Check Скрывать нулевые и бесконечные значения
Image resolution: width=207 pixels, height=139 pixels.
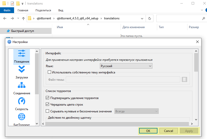[48, 111]
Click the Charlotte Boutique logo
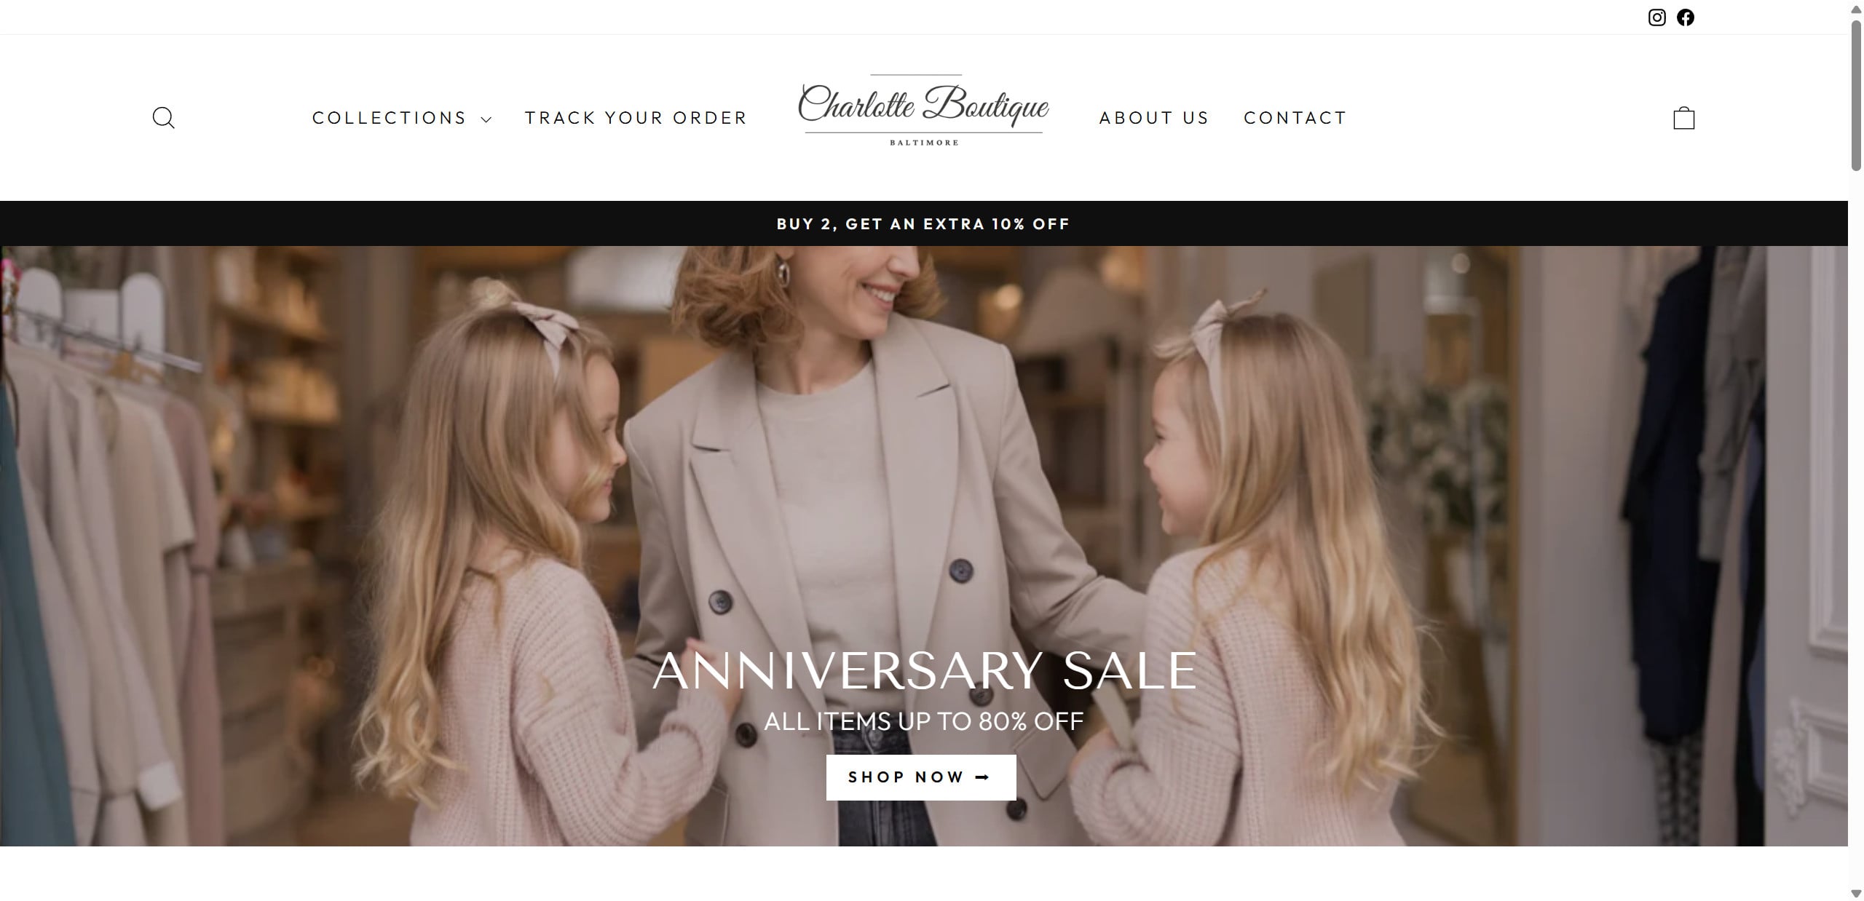 click(923, 111)
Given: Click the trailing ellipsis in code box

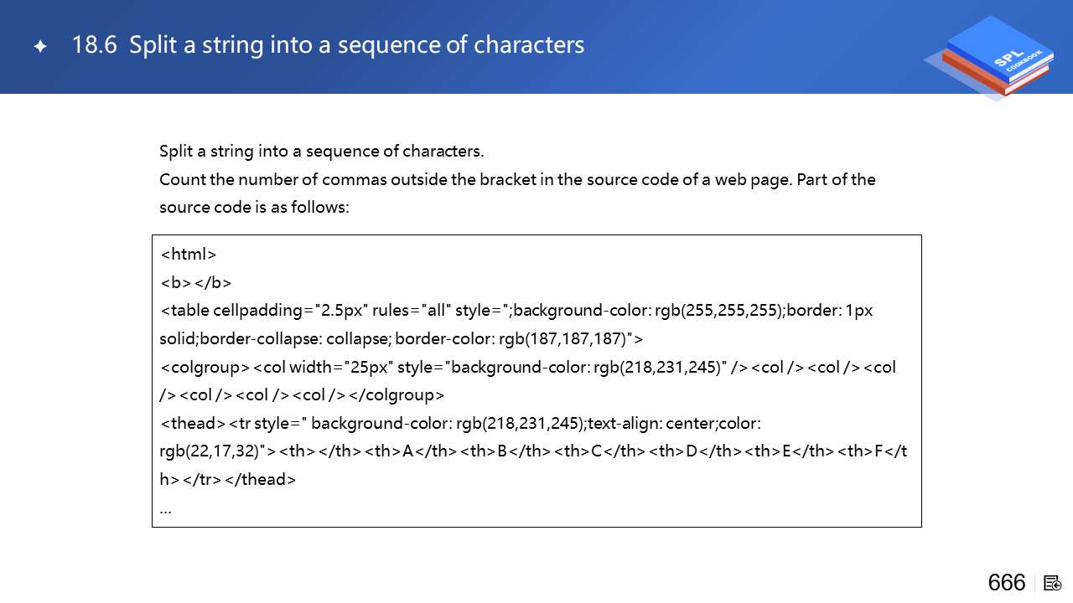Looking at the screenshot, I should click(165, 508).
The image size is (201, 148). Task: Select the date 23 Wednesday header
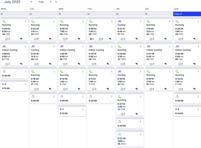(x=72, y=14)
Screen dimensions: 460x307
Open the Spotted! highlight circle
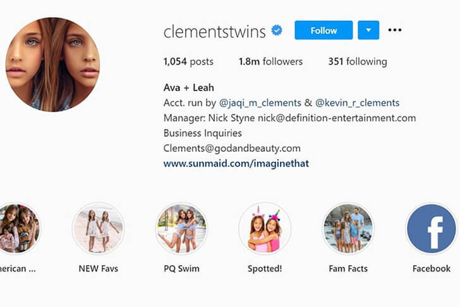(x=265, y=229)
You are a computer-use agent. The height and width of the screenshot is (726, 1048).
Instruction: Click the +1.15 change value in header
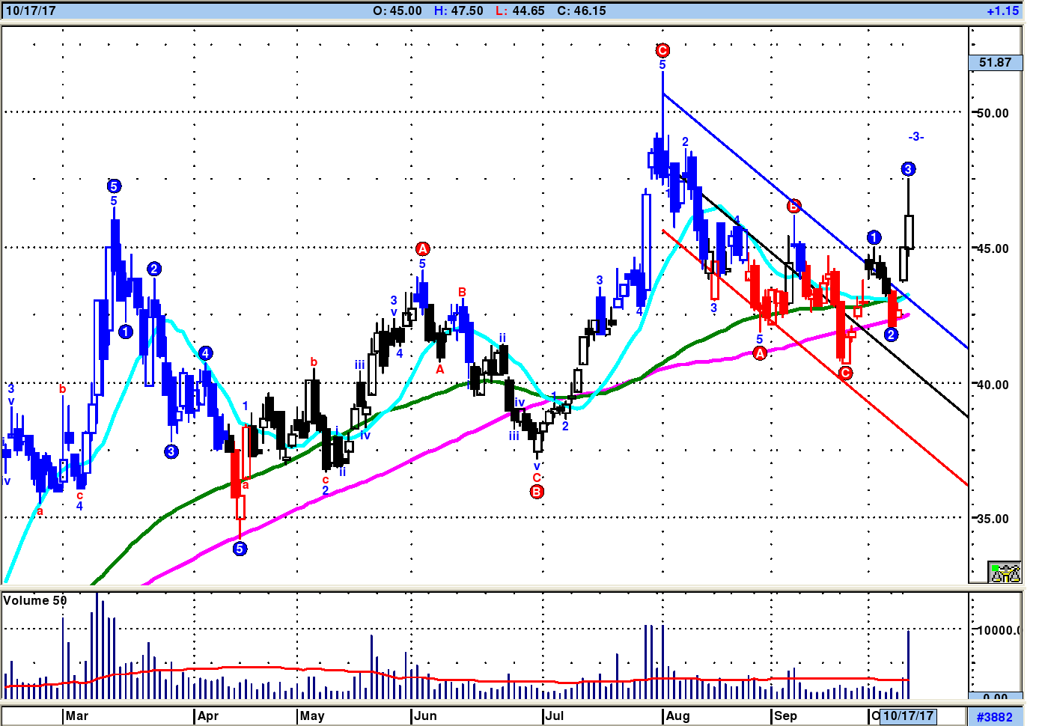(x=1002, y=11)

···

* _PROBLEM DETAILS_
Please print the records above word for word, leaving every image out.

* _TASK SOLUTION_
Check Скрывать нулевые и бесконечные значения
Image resolution: width=207 pixels, height=139 pixels.
[48, 111]
Click the Charlotte Boutique logo
 click(923, 111)
Given: Click the trailing ellipsis in code box

Looking at the screenshot, I should click(165, 508).
The image size is (201, 148). Task: Select the date 23 Wednesday header
(x=72, y=14)
Screen dimensions: 460x307
Open the Spotted! highlight circle
(x=265, y=229)
You are a computer-use agent. The height and width of the screenshot is (726, 1048).
Instruction: Click the +1.15 change value in header
(x=1002, y=11)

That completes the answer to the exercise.